Had to get my morning coffee fix at Peet’s today, as the net was on the fritz yet again. When you poach you just never know. So I headed out with laptop and camera. Once at Peet’s, I struck a few items off the list and things were turning out to be a “pretty nice little Thursday.” As I drove home all of a sudden the street I was on was full of fire engines and police cars. I pulled over and jumped out to see what was all the commotion.
I approached the scene with a bit of caution and then hailed a civilian guy who was helping with traffic.
He told me that basically a car had run the stop sign and T-Boned the van pretty good. There was radiator fluid and some random debris everywhere,
and I hung around a bit longer, wondering if I would be shooed away the the cops. Inquiring to the fireman if anyone had been hurt, he cuttingly said, “Do you mean did anybody die?” Before I could reply he said with a matter of fact, “No, nothing too bad. Nothing they won’t get over in a few days.” And with that he picked up the license plate that had been flung in the street and walked towards the scene.
When you work in that kind of environment; when all you seem to do is aid in the rescue, recovery, and salvation of people’s well being and/or their lives, you start to marginalize the day to day accidents. Surely it is a survival mechanism of the trade, just like how doctors must be able to pull away from the emotion of holding someone’s life in their hands. They have to view it as a body, a machine with all the parts where they normally are. Open the hood and yep, the oil and tranny fluid look good. Gaskets are tight. Just have to go in and adjust the spark plugs via… the heart.
I know I couldn’t be a doctor. I watched an open heart surgery on television once in Biology Class: Mr. O’Brien’s class with the anatomical skeleton and schematics of the human muscular system in the far corner. One day he brought in a video of an open heart surgery to show us. I moved myself to the front of the class to get a better view, and boy did I ever. In thirty seconds I was seeing too much, and I arose pale white to inform Mr. O‘Brien that I would be leaving class for a quick jaunt to the toilet. As I approached, without looking up, “Sit down Parsons,” was the curt reply. Placing my hand on Mr. O’Brien’s arm (something no student would ever do) I stated again, “No, Mr. O’Brien, I really need to go to the bathroom.”

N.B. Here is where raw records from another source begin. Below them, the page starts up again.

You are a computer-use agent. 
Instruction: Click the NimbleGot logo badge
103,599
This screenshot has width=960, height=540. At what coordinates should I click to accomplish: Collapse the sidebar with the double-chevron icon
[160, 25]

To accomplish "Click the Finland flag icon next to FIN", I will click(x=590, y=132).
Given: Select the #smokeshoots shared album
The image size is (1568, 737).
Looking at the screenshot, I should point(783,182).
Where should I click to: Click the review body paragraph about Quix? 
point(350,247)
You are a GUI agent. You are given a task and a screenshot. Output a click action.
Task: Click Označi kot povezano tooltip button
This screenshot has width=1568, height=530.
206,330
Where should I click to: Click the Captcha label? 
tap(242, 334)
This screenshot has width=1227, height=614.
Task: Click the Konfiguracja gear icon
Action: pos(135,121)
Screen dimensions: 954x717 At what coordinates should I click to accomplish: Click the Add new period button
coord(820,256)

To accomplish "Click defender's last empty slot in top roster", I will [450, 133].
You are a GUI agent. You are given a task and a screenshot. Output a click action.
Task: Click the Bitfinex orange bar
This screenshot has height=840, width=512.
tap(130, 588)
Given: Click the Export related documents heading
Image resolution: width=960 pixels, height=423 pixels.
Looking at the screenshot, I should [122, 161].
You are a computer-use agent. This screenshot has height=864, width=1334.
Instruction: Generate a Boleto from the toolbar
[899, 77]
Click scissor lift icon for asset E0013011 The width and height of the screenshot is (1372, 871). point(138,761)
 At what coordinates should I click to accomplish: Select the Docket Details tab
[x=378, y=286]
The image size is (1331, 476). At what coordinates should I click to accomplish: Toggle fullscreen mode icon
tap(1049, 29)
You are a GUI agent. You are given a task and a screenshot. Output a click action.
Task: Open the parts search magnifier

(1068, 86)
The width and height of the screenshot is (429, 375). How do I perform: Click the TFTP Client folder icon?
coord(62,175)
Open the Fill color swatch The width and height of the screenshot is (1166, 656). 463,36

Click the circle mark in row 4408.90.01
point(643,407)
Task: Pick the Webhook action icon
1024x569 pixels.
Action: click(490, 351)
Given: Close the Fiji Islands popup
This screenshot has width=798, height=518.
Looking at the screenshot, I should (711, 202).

As I left the room there was one thing on my mind: Don’t pee yourself. I was so scared that I was going to pass out and pee that my first priority was to hit the urinal. I virtually stumbled over seeing very tight tunnel vision and accomplished my goal. I mean, if you are a sophomore in high school and you pee yourself, you are done. Friends? Girls? Redemption? No way in hell. It would have been all over.